Problem A: Please rewrite the Sony display article from "The recession-hit Japanese" to "soon as next year.", with "Japanese giant" renamed to "electronics company".
Problem B:
Answer these questions from the Sony display article:
(i) What was the joint venture called?
(ii) Where was the Pioneer factory it planned to take over?
(iii) What was the largest screen size Sony expected to market?

Source excerpt:

>>

FET's 20in FED prototype
Facing large losses, Sony pulls the plugs on its joint venture to research and market Field Emission Display technology, while Panasonic/Toshiba put OEL panels on the back burner

Field Emission Displays, thought by many to be the future of large flatscreen TVs, have been kicked into touch by Sony, which had formed a joint venture to develop and sell them as early as next year.

The recession-hit Japanese giant, which for a while was promoting the FED technology as the large screen counterpart to its Organic LED development, is halting plans to make the screens, which it expected to be marketing in sizes as large as 60in as soon as next year.

It set up a joint venture, called Field Effect Technologies, with an investment fund. FET showed prototype FED panels (pictured) some 18 months back, and planned to take over one of Pioneer's factories, in Kagoshima, to make them, but now it looks like the joint venture company will be liquidated.

<<

Data listing:
>>

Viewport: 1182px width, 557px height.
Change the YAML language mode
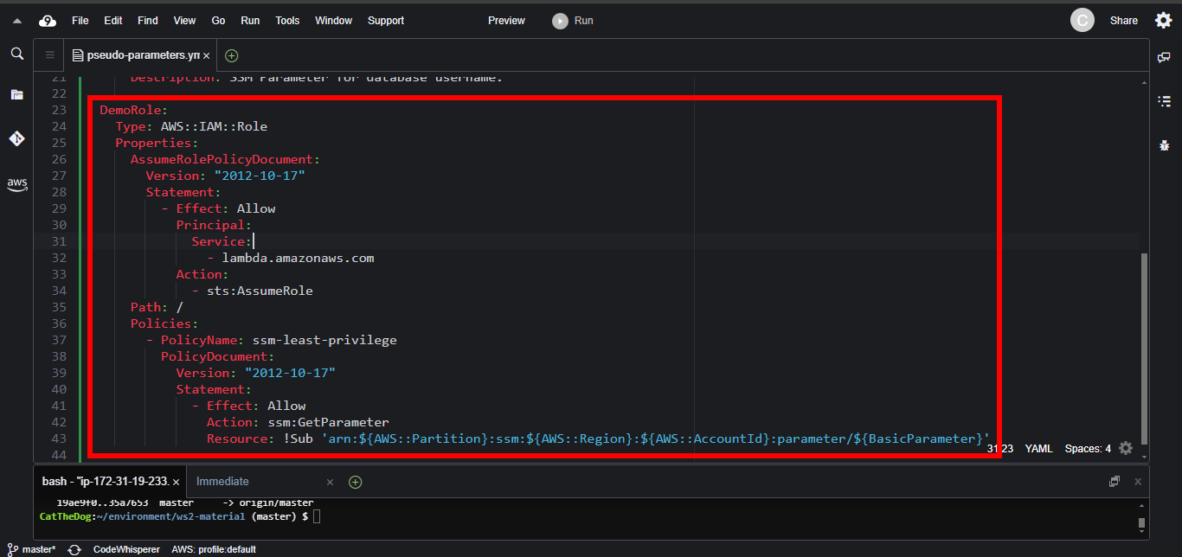coord(1037,449)
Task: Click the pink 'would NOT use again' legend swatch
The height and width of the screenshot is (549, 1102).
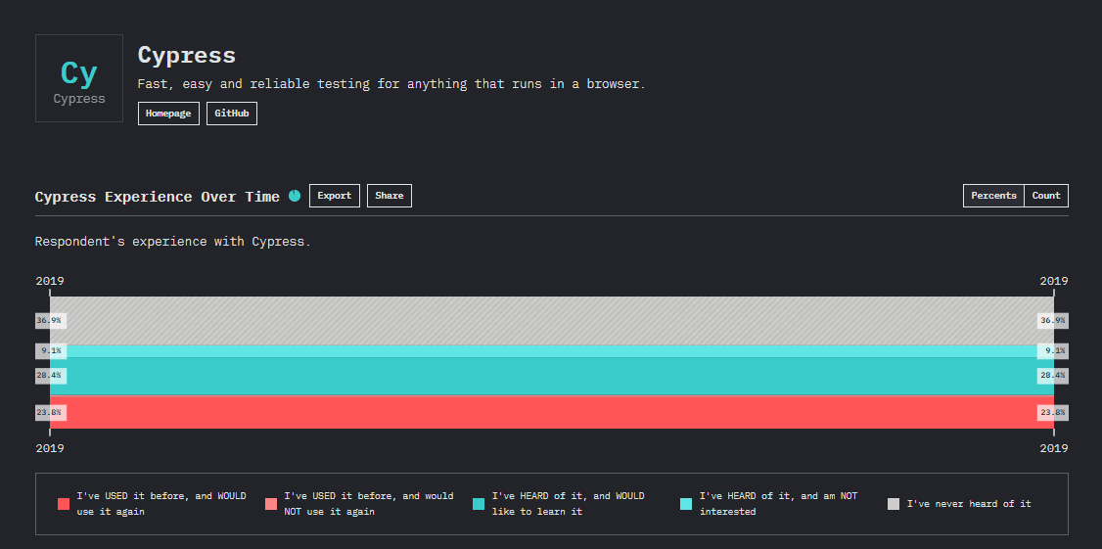Action: 271,504
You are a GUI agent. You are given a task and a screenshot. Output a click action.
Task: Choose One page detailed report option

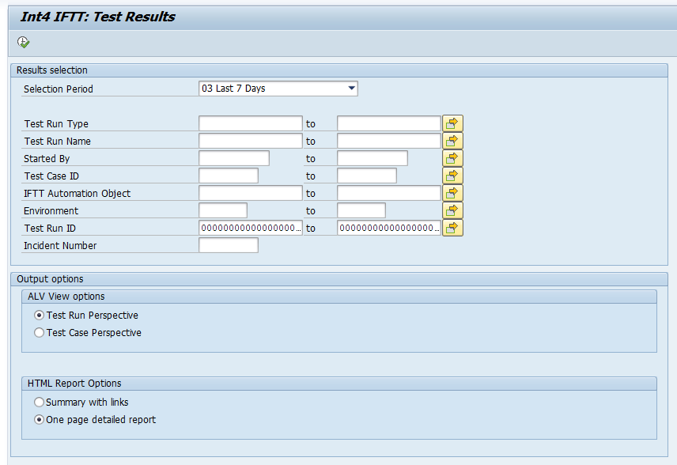40,420
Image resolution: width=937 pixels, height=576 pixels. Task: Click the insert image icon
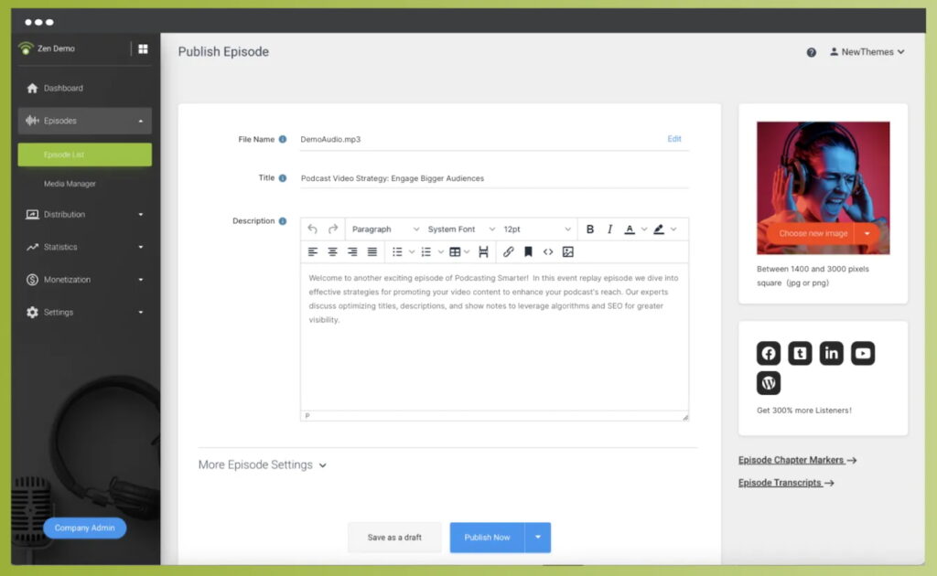[x=567, y=252]
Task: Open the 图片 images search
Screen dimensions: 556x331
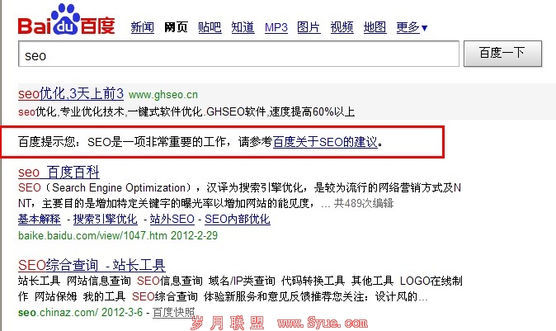Action: click(x=309, y=28)
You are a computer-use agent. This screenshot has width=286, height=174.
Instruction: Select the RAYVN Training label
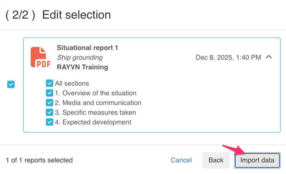click(x=82, y=67)
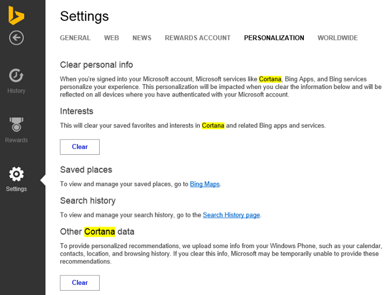Click the Settings page heading
The width and height of the screenshot is (388, 295).
point(85,16)
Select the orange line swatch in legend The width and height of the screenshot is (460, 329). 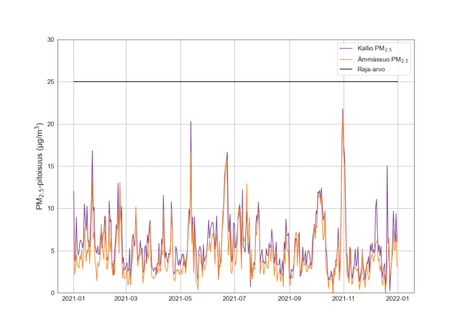tap(347, 59)
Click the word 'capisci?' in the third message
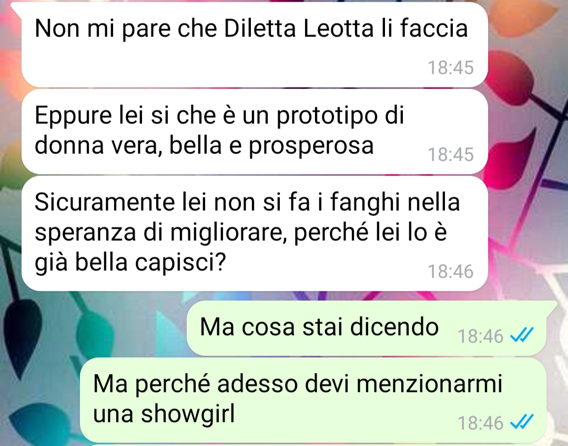 (180, 263)
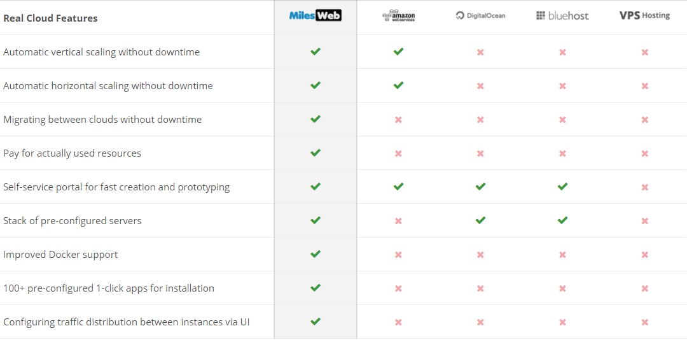Click the DigitalOcean logo in header
687x340 pixels.
coord(480,16)
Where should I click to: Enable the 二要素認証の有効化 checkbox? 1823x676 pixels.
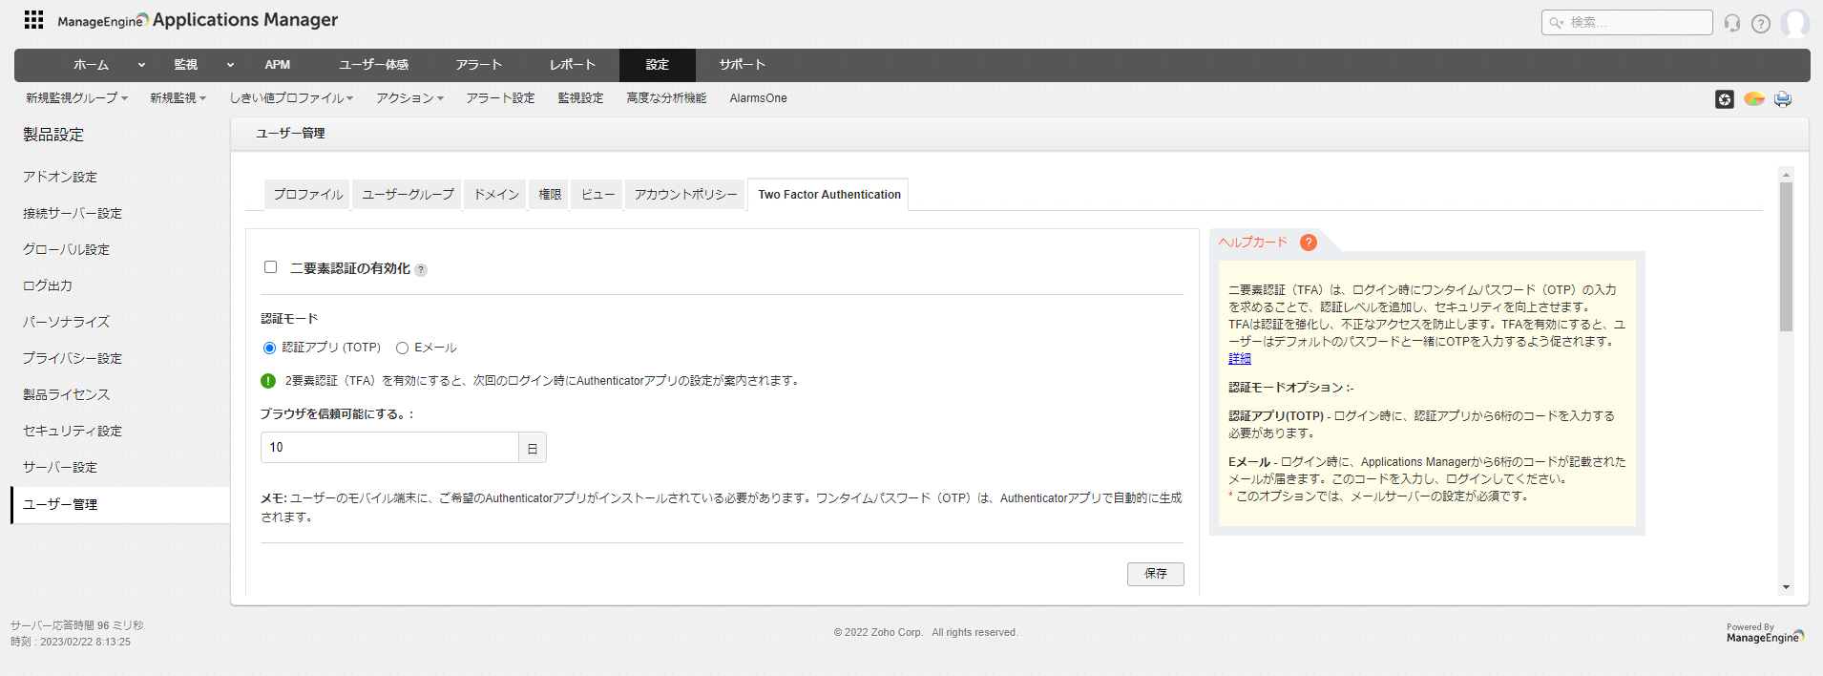tap(271, 267)
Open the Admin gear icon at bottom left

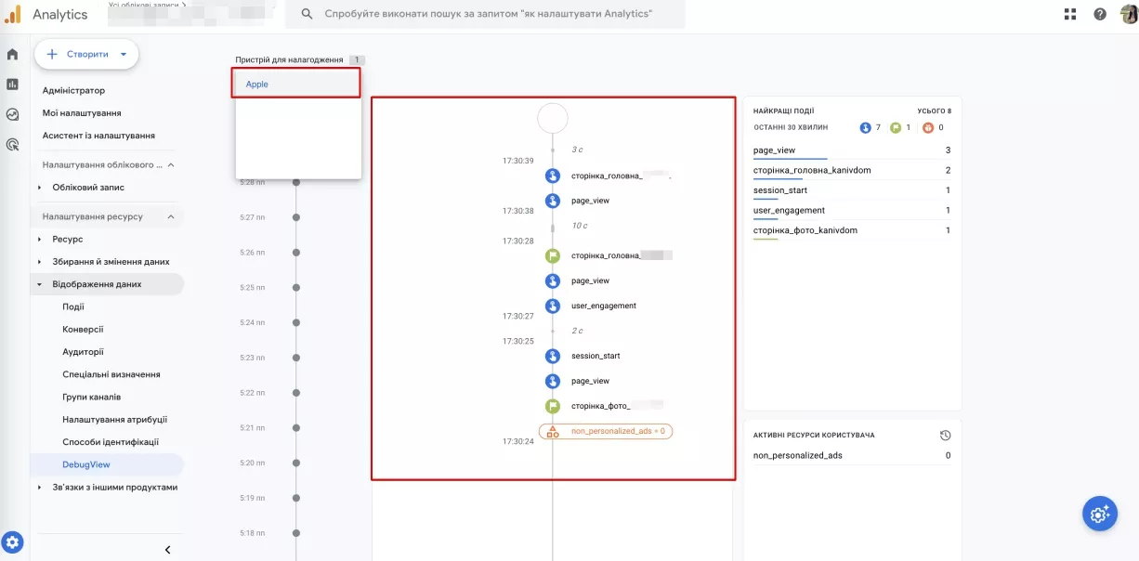tap(13, 542)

<<

Full output A:
The recession-hit electronics company, which for a while was promoting the FED technology as the large screen counterpart to its Organic LED development, is halting plans to make the screens, which it expected to be marketing in sizes as large as 60in as soon as next year.

Full output B:
(i) Field Effect Technologies
(ii) Kagoshima
(iii) 60in